Dataset extract:
===

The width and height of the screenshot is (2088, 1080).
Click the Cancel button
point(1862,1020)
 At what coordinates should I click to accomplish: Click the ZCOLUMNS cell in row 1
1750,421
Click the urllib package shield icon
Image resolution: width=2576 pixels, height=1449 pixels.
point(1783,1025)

===

What you will do:
All records above need to be set down again exactly as written.

Response area:
The width and height of the screenshot is (2088, 1080).
Click the Cancel button
point(1862,1020)
 At what coordinates should I click to accomplish: Click the ZCOLUMNS cell in row 1
1750,421
Click the urllib package shield icon
Image resolution: width=2576 pixels, height=1449 pixels.
point(1783,1025)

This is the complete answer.